*** Opening of LISTED ENTRIES ***

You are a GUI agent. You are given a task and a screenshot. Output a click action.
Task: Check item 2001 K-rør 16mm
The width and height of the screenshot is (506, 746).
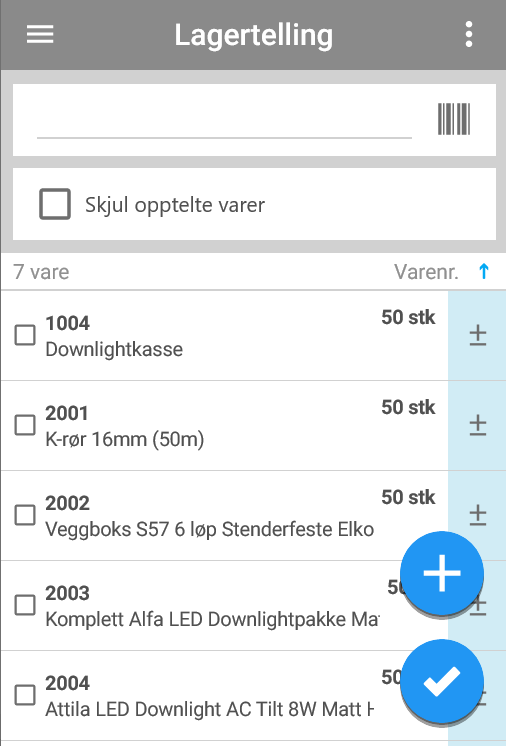(x=25, y=425)
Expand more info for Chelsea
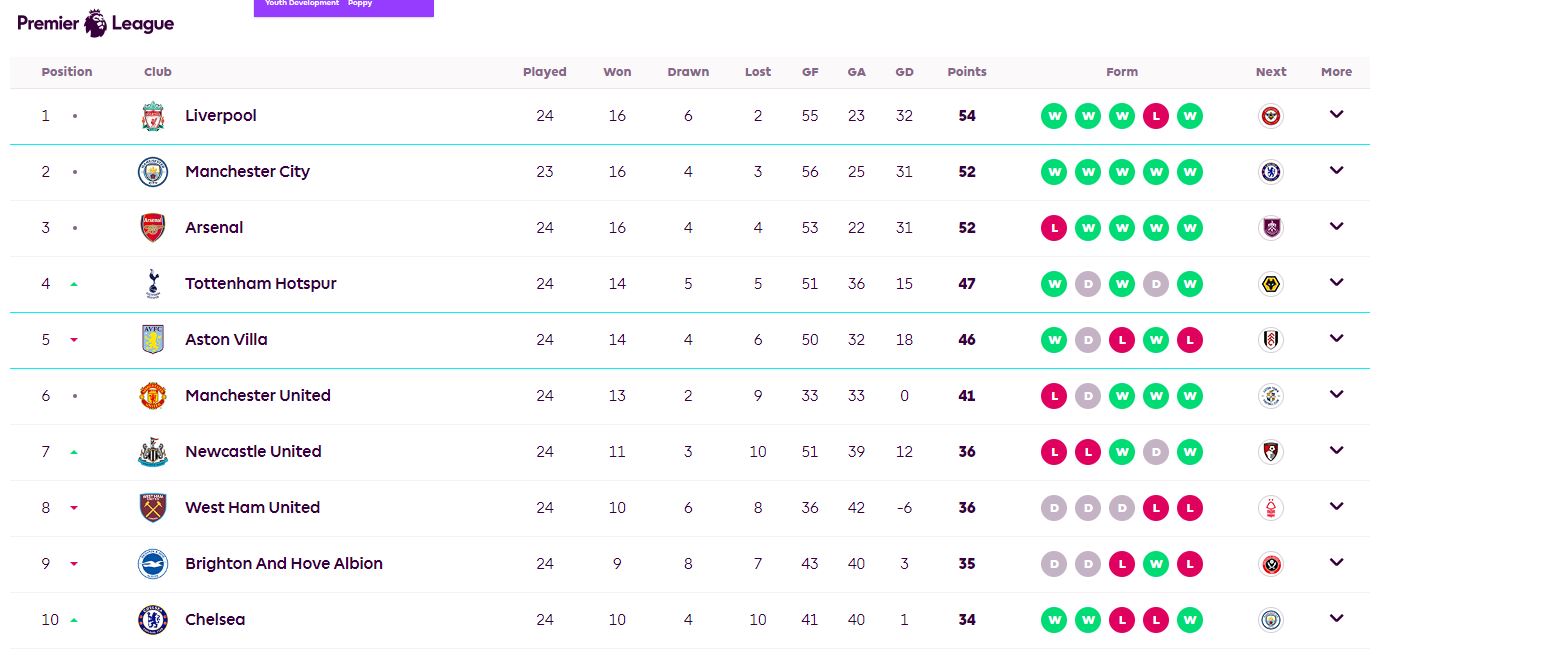1548x655 pixels. [x=1336, y=619]
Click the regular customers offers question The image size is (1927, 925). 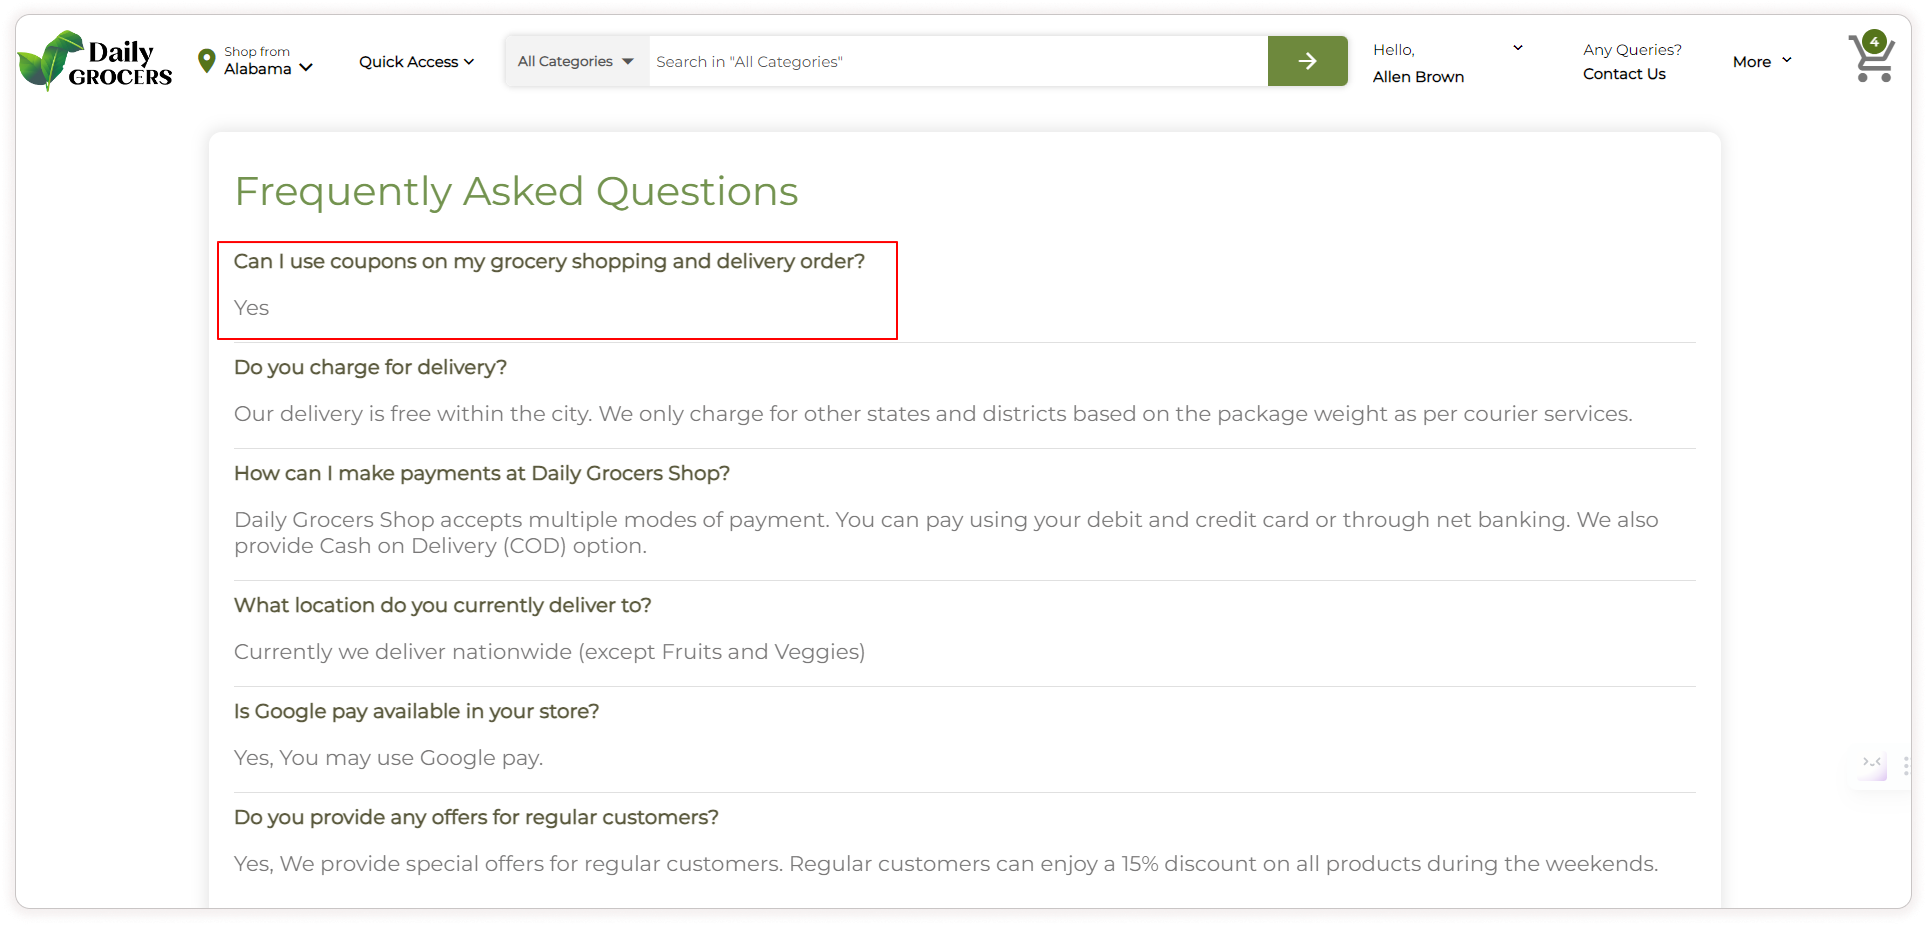[476, 818]
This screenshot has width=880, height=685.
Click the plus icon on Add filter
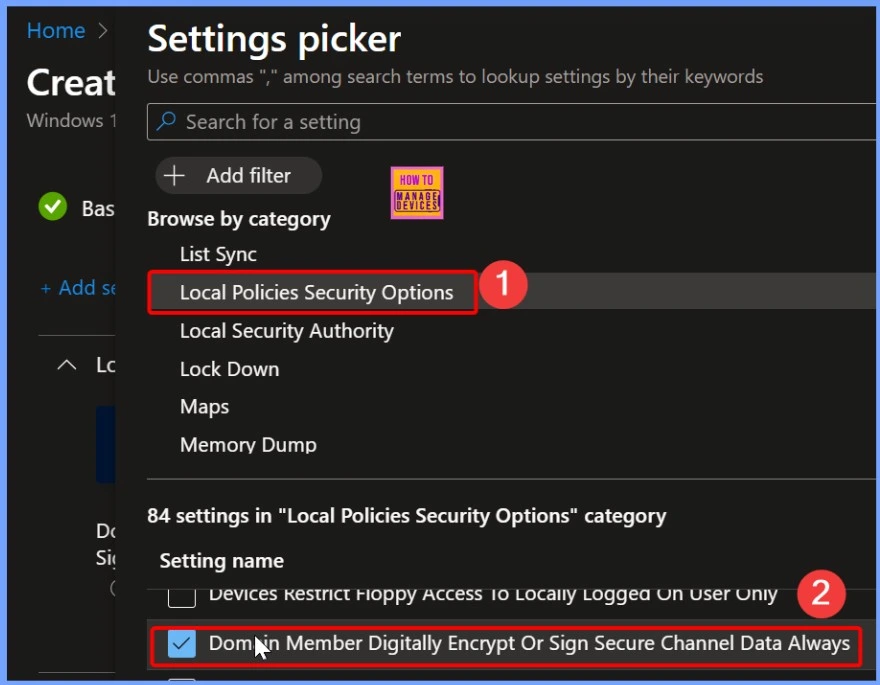point(174,175)

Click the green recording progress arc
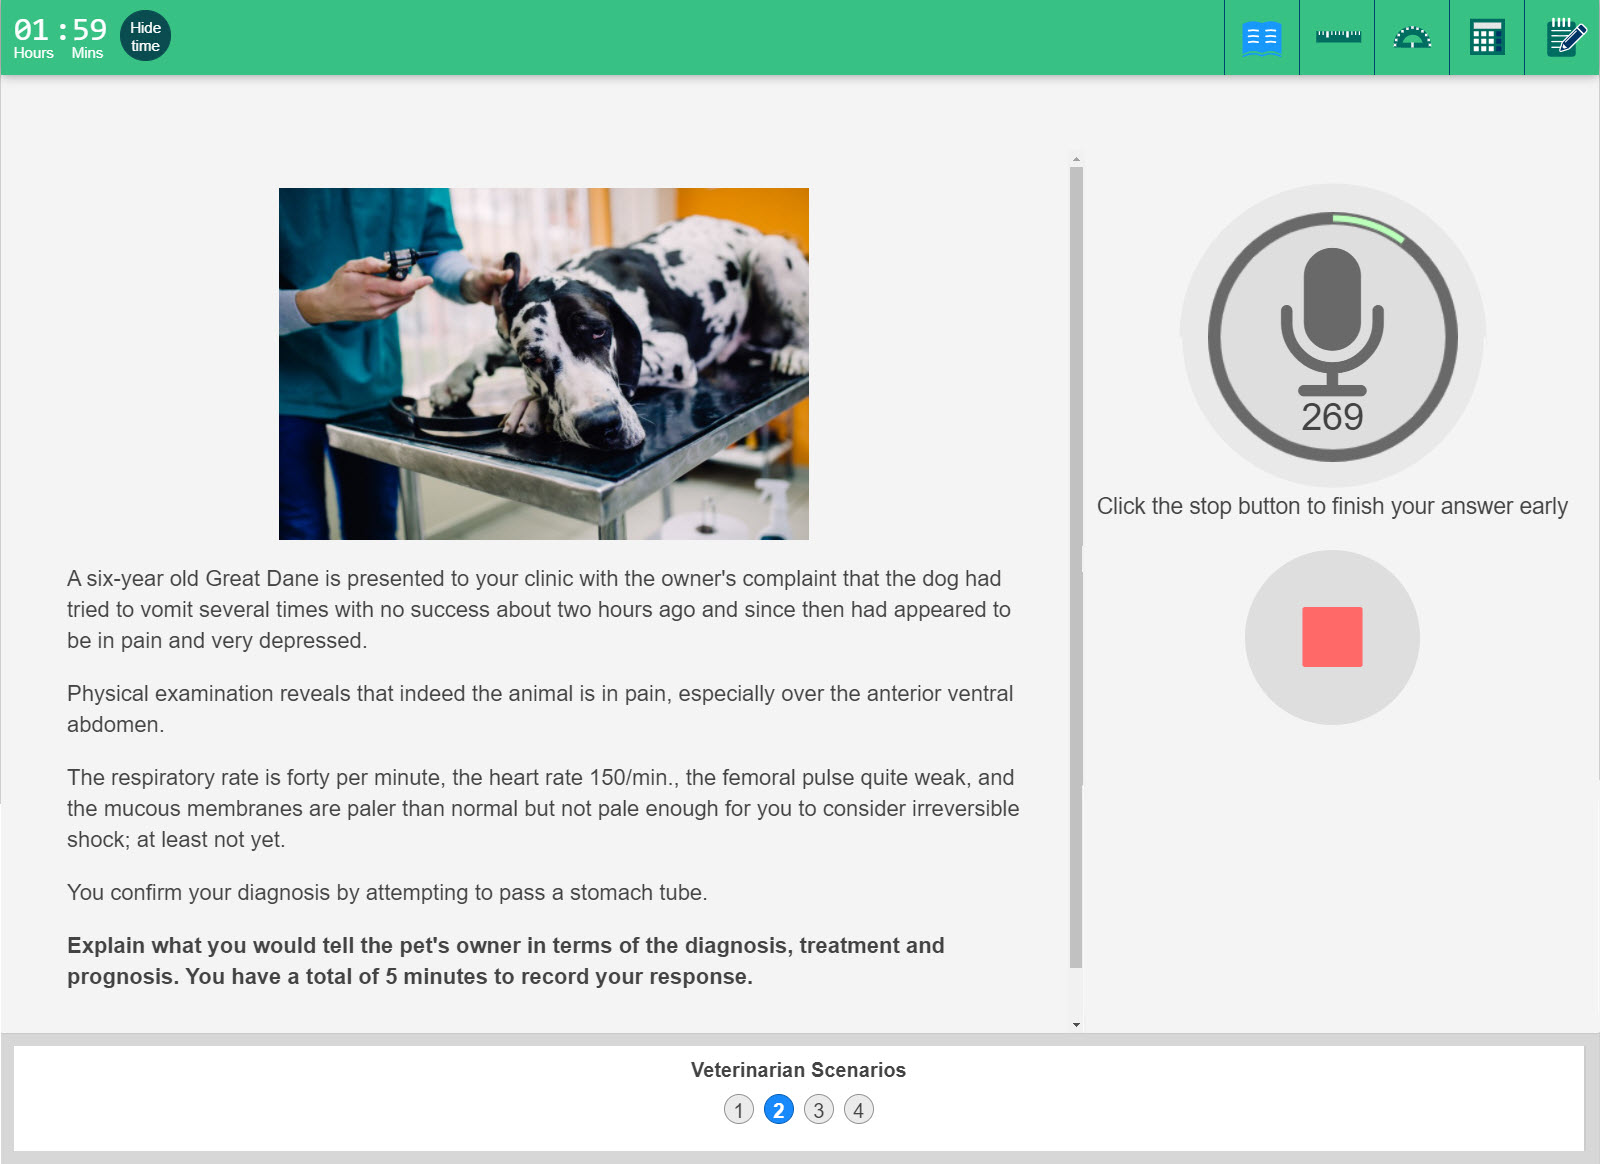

*** Close of LISTED ENTRIES ***

ABOUT THIS TASK:
For this exercise, the lines from the one containing "This screenshot has width=880, height=685." through the last line of the entries above are to be output exactly, both included, and pictures are skipped.

COMPLETED TASK:
This screenshot has width=880, height=685.
Click the plus icon on Add filter
point(174,175)

Click the green recording progress arc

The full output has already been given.